- Directed by: Leigh Jason
- Written by: Arthur A. Ross
- Screenplay by: Jameson Brewer Leonard Stern
- Produced by: Wallace MacDonald
- Starring: Pat O'Brien Cameron Mitchell Richard Denning
- Cinematography: Henry Freulich
- Edited by: Jerome Thoms
- Production company: Columbia Pictures
- Distributed by: Columbia Pictures
- Release date: February 28, 1952;
- Running time: 67 minutes
- Country: United States
- Language: English

= Okinawa (film) =

1952 film by Leigh Jason

Okinawa is a 1952 American war film directed by Leigh Jason and starring Pat O'Brien, Cameron Mitchell and Richard Denning. It was produced and distributed by Columbia Pictures as a second feature.

==Plot==
Captain Hale commands a U.S. Navy destroyer taking part in the Battle of Okinawa and the kamikaze attacks.

== Cast ==
- Pat O'Brien as Lt. Cmdr. Hale
- Cameron Mitchell as 'Grip' McCleary
- Richard Denning as Lt.
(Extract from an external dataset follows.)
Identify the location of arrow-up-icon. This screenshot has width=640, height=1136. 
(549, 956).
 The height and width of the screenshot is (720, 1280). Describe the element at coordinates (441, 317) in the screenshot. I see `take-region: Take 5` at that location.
Phillips
- Rhys Williams as Robby Roberg
- James Dobson as Emerson
- Richard Benedict as Delgado
- Rudy Robles as Felix
- Norman Budd as Smith
- Don Gibson as Lt. Sanders
- George A. Cooper as Yeoman

== Reception ==
A contemporary review noted that "unfortunately [the film] carried as a cargo an overload of dialogue."